Before the study, the boy was given medication for depression and anxiety, but it did not seem to help in his particular case. Exposure therapy and cognitive-behavioral therapy were prescribed. The former involved making the child less anxious in situations related to vomit; the latter focused on changing the way he thought so he would no longer be overcome by recurrent worries about vomit.
During treatment, the boy was visibly upset when exposed to situations which made him uncomfortable and anxious. There were times when he cried or tried to stop the sessions, but his parents did not allow him to quit. The longer the child had to be in the fearful situation, the more his anxiety decreased. This is how exposure therapy works: by systematically de-sensitizing the phobic to his or her fear. The therapist teaches the anxious person that the source of fear does not need to interfere with life. People with anxiety disorders often blow their worries out of proportion, as the child did with his fear of vomit.

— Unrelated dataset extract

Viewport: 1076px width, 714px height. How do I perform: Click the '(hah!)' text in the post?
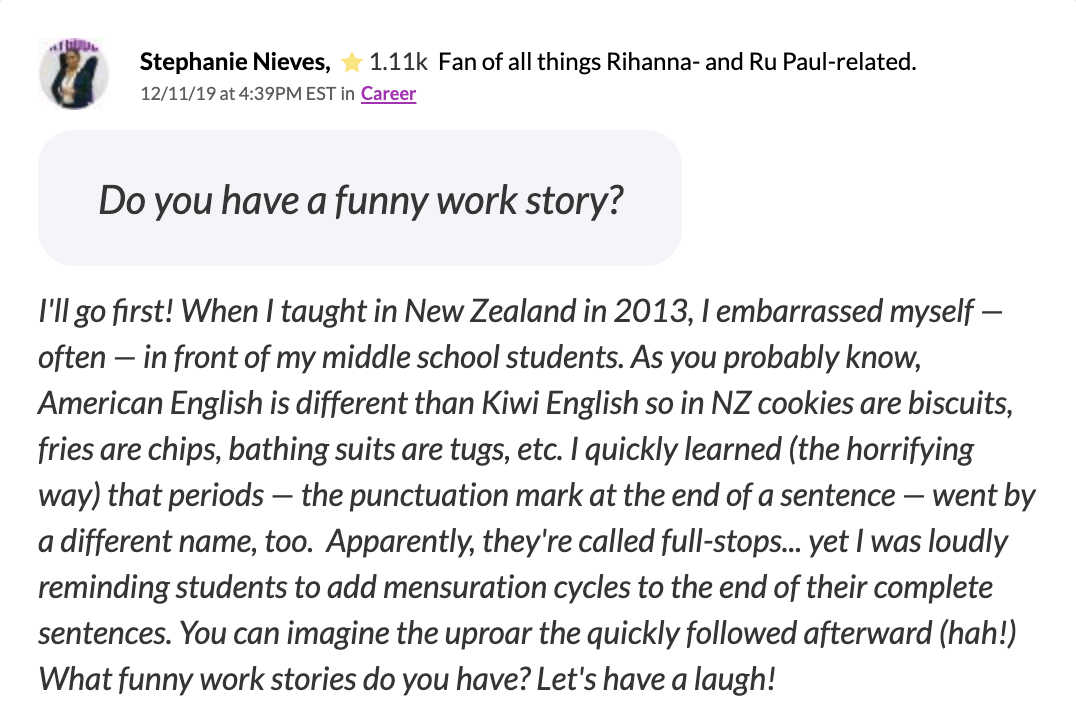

To treat harmful, irrational thought processes which lead to chronic worry, the therapists used cognitive restructuring. Cognitive restructuring allowed the child in the study to replace his former negative thoughts with more rational ones. Before, he would immediately assume the worst in a situation (i.e., that someone was going to vomit) with little to no evidence. After treatment, he understood that his way of thinking was causing him to experience unwarranted fear and stress.
Six months after being treated, the child was still showing marked improvement and was no longer taking medication for Emetophobia.
Helping Your Own Child with Emetophobia
Parents of a young emetophobic should look in to treatment options. Exposure therapy and cognitive-behavioral techniques (like restructuring) may be the key to improving your child’s condition.